> **What is required**
Report the count of lines below that include "will", without any other text.

> **Source data**
________

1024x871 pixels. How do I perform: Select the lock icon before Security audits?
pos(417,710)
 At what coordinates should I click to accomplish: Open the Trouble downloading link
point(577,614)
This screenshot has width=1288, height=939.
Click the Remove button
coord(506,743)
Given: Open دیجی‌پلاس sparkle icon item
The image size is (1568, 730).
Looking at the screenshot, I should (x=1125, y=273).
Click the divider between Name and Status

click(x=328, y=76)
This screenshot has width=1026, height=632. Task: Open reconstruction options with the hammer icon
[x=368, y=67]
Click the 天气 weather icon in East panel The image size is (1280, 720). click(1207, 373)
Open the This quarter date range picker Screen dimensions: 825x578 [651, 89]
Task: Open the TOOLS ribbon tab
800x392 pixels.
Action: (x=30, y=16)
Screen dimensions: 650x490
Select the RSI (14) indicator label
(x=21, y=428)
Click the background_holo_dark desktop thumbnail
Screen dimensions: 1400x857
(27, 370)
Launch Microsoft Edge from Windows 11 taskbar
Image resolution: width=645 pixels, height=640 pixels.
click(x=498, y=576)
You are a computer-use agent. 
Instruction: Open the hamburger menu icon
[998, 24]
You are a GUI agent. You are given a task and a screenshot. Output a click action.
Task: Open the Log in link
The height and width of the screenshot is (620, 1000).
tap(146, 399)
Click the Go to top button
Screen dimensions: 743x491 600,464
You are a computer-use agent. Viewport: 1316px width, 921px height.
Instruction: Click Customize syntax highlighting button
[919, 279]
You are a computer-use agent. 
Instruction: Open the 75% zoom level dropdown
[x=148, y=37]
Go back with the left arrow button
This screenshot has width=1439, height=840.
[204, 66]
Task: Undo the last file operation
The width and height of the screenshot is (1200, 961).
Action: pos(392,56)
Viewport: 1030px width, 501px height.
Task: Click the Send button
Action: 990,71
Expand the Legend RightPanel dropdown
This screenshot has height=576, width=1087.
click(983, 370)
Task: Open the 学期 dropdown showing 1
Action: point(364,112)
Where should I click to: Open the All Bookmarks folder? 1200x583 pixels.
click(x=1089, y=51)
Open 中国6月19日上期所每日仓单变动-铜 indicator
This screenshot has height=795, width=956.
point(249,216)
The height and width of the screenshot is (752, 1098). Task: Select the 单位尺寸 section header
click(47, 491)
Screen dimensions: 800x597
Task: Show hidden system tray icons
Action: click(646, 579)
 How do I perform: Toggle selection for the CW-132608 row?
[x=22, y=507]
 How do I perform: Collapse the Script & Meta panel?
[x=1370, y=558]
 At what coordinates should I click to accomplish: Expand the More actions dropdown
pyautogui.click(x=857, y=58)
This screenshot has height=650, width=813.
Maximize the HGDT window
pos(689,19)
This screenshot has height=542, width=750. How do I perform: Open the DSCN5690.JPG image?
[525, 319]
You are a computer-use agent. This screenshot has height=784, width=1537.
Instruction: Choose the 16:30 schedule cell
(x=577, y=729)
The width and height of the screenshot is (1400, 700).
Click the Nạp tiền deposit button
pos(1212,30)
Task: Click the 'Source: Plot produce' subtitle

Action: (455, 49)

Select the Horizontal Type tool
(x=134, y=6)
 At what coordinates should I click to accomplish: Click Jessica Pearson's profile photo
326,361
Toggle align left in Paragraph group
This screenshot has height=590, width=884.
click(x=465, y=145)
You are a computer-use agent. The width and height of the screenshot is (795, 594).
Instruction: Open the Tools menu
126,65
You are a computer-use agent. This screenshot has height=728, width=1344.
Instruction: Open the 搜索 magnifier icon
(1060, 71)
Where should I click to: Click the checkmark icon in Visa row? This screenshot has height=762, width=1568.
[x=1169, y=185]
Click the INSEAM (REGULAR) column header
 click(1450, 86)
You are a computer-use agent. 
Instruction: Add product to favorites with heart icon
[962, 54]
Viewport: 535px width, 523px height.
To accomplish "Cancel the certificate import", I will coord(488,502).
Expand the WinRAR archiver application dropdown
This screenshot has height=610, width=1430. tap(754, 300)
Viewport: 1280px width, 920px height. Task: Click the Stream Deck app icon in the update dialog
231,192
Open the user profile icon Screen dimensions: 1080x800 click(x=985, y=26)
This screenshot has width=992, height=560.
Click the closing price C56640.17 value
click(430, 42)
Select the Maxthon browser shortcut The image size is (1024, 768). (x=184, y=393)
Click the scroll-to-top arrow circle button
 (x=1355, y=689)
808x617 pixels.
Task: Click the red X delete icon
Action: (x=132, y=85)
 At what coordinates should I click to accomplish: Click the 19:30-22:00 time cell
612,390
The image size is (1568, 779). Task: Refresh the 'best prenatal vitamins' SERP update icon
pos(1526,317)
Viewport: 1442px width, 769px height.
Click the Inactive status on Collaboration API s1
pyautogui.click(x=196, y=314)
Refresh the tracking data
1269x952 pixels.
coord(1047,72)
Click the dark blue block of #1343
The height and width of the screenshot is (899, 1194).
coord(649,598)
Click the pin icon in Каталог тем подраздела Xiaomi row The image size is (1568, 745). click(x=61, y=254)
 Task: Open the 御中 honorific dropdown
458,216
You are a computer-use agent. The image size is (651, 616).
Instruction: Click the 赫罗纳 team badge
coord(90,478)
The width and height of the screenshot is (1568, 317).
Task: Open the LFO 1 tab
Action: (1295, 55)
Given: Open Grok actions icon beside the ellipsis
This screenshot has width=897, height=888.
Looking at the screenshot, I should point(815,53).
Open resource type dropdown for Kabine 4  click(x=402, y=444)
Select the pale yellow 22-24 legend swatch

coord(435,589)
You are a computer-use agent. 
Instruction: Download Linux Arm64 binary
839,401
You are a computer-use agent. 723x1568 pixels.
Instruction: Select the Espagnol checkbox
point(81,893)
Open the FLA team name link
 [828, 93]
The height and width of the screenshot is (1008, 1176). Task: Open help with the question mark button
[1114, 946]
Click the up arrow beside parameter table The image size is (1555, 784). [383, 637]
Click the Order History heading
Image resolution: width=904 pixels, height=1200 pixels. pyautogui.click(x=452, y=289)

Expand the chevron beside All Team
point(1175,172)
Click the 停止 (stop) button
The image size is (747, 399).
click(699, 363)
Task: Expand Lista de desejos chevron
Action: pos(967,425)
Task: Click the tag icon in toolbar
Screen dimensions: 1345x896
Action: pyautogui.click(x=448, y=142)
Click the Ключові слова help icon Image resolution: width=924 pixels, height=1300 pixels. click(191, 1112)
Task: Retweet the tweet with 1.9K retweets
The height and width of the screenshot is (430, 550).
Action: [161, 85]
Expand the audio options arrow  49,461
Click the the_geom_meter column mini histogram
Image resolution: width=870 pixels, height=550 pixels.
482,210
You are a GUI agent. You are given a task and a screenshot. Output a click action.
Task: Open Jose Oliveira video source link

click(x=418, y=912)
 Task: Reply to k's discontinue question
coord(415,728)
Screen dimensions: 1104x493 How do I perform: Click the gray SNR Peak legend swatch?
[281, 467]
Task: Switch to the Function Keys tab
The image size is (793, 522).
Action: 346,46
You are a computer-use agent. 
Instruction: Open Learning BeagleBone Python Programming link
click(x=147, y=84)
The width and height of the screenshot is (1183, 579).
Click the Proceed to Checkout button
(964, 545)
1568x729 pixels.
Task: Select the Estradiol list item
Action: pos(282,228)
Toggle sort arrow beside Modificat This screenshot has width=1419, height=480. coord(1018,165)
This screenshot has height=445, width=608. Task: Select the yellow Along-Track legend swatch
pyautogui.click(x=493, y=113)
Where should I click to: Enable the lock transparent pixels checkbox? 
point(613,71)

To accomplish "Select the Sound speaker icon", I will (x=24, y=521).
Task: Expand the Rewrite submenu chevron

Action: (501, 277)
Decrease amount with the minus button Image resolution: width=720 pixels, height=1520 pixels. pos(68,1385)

________

> **Written solution**
2